A summary of performance of leading methods on SDVB is as follows (Frenk et al., 21 Nov 2025, Shraga et al., 2023):
| Method | Validity/Gen. (IRIS) | Separation (IRIS) | #Params |
|---|---|---|---|
| Starmie | 17.1 / — | 0.0030 | 124M |
| Discover-GPT (LLaMA2) | 94.4 / — | 0.4871 | ∼7B |
| SAVeD | 90.6 / — | 0.8010 | 14M |
| Explain-Da-V | 0.93 / 0.83 | — | — |
| Foofah (baseline) | 0.23 / 0.23 | — | — |
SAVeD achieves higher accuracy and separation yet uses two orders of magnitude fewer parameters than LLM pipelines. Explain-Da-V demonstrates absolute gains of 140–250% in validity and 110–220% in generalizability over prior baselines, and achieves per-attribute explanation times of 2.4 seconds, scalable to hundreds of attributes and tens of thousands of rows (Shraga et al., 2023).

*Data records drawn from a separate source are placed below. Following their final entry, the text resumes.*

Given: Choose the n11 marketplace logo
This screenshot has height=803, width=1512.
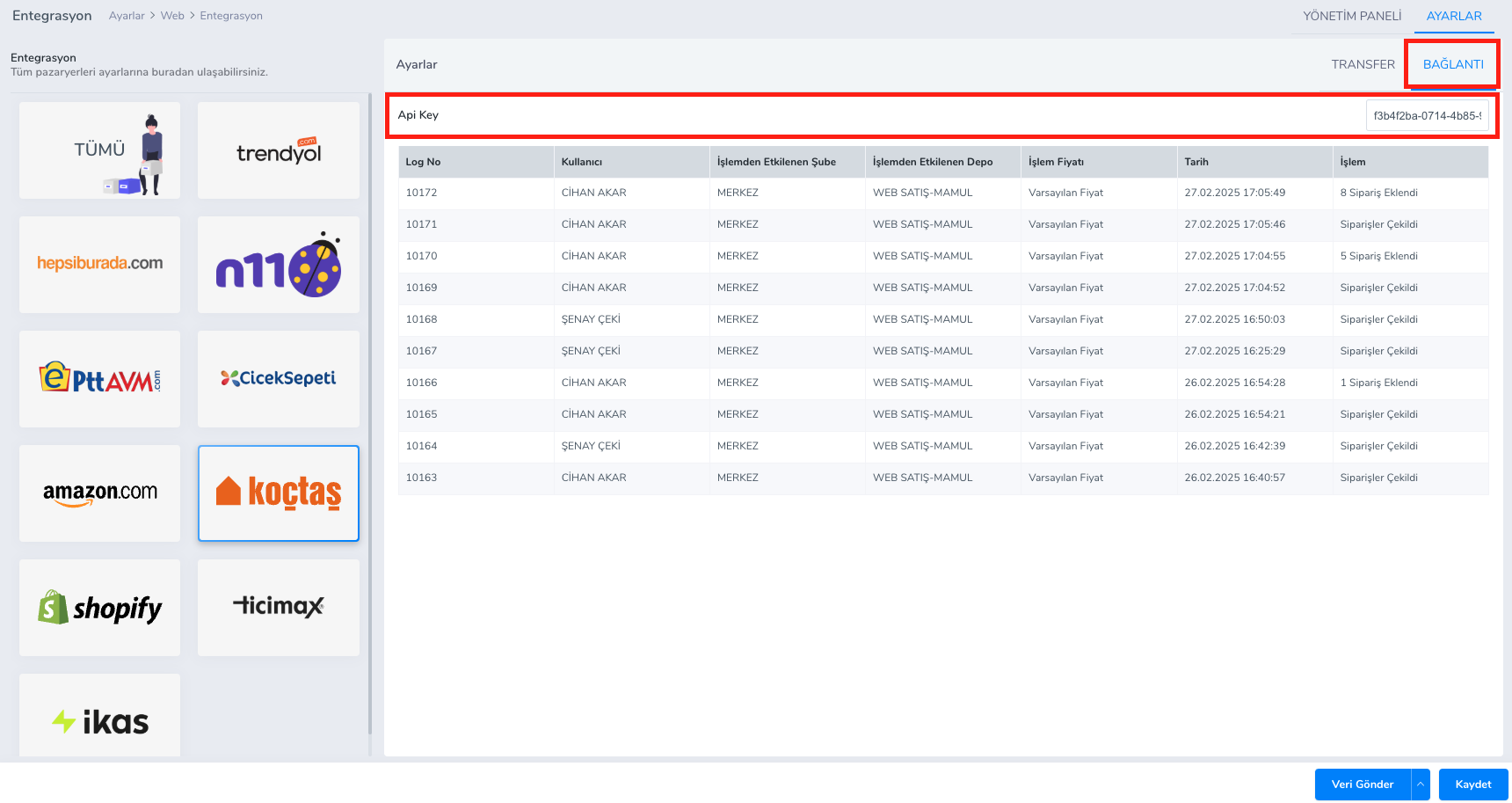Looking at the screenshot, I should coord(278,265).
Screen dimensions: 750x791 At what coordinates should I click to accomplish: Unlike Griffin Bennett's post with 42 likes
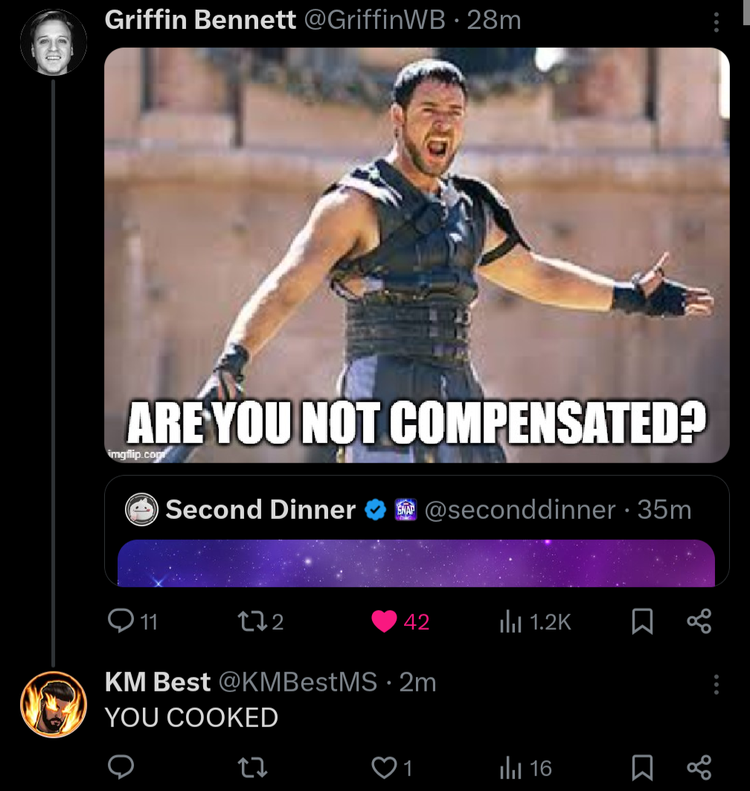[400, 622]
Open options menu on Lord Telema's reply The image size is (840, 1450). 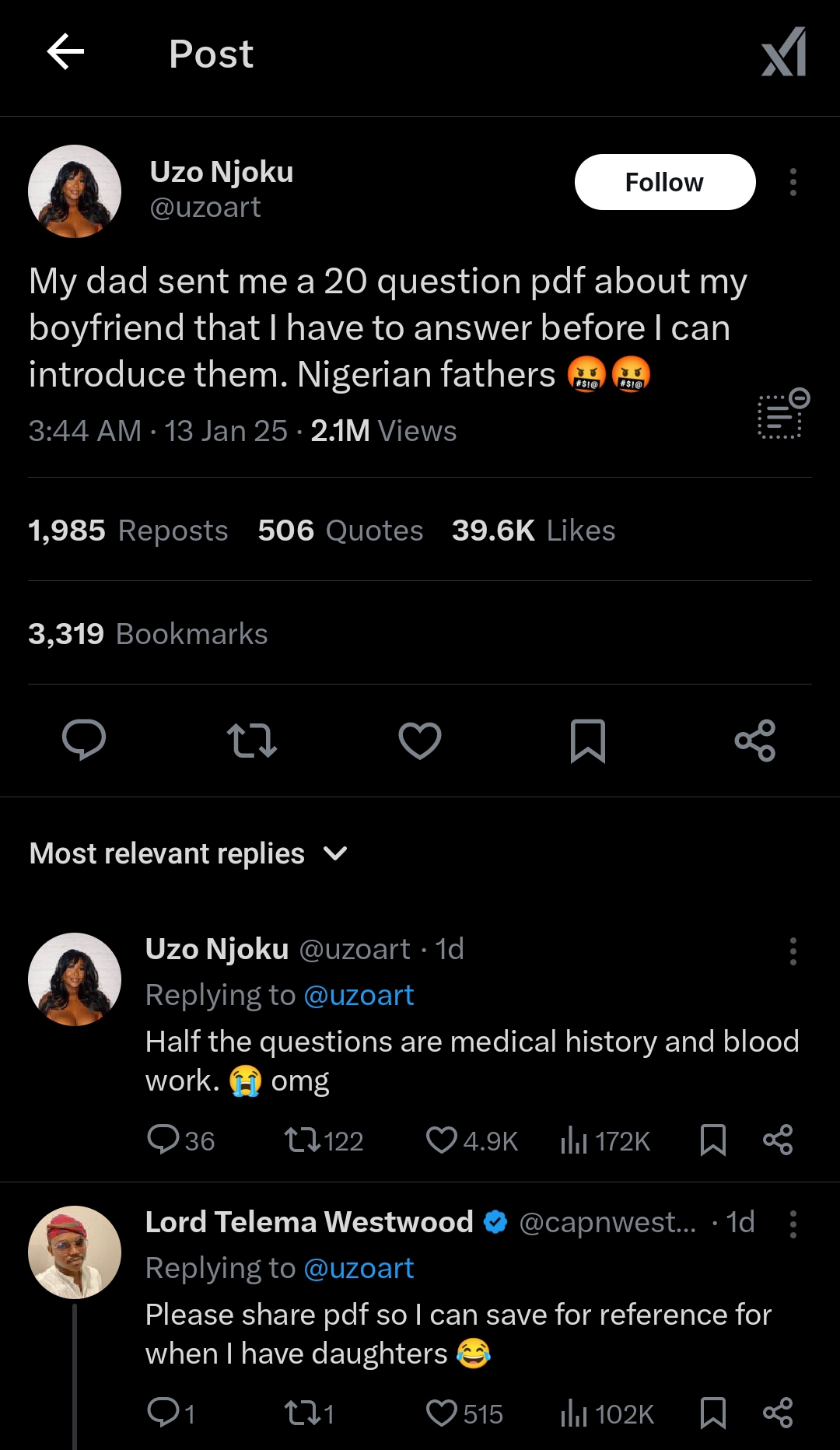(793, 1224)
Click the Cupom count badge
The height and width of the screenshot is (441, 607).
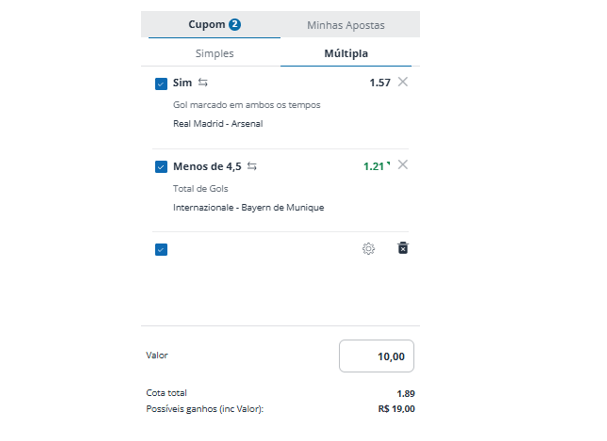(235, 24)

5. Principal Experimental Findings and Analysis
SAVeD significantly improves over existing version-discovery embeddings—with over 70 percentage point accuracy gains relative to “Starmie” baselines, and better or comparable accuracy to 7B-parameter LLMs at a fraction of the computational cost. Separation margins as high as 0.8 indicate that semantically-equivalent datasets are well-clustered in the learned latent space (Frenk et al., 21 Nov 2025).
Explain-Da-V outperforms prior program-synthesis and pipeline-explanation methods (unmodified Foofah, Foofah+, Auto-pipeline*) in both coverage and validity, particularly for numeric, categorical, and textual transformation goals. Ablation studies confirm the importance of feature-engineering and origin-detection: omitting feature-extensions or functional-dependency pruning sharply degrades performance (Shraga et al., 2023).
6. Limitations and Future Directions
Current benchmarks and methods have several explicit limitations:
- SAVeD is restricted to single-table transformations and does not cover cross-table joins or external enrichments.
- Both SDVB and Explain-Da-V benchmarks do not natively support pivot/unpivot operations, more complex reshaping, or synthesis over combined datasets.
- Extremely large or long tables may exceed model capacity (e.g., >1,000 token sequences in SAVeD).
- Some classes of explanations (e.g., “count commas + 1” for genre-count attributes) remain out of scope for Explain-Da-V.
Future research may incorporate hierarchical or graph-based models for multi-table lineage, new augmentations simulating table joins, and hybrid strategies that combine unsupervised version discovery with explicit version-control metadata. A plausible implication is that zero-shot clustering of dataset versions may require dynamic similarity thresholds, and that explainability-guided discovery remains an important but open research axis (Frenk et al., 21 Nov 2025, Shraga et al., 2023).
7. Significance and Impact
Semantic versioning in databases, operationalized through robust benchmarks like SDVB and methods such as SAVeD and Explain-Da-V, addresses the longstanding challenge of tracking and interpreting reproducibility and provenance in modern data analytics. By anchoring the semantics of “version” in formalized transformations and rigorous discriminative tasks, these efforts provide both a principled evaluation standard and high-utility tools for data lake management, collaborative analysis, and automated discovery. The empirical advances suggest that purely content-based, model-driven approaches can match or exceed the reliability of metadata-centric or rule-based pipelines, representing a substantial evolution in the management of dataset version histories (Frenk et al., 21 Nov 2025, Shraga et al., 2023).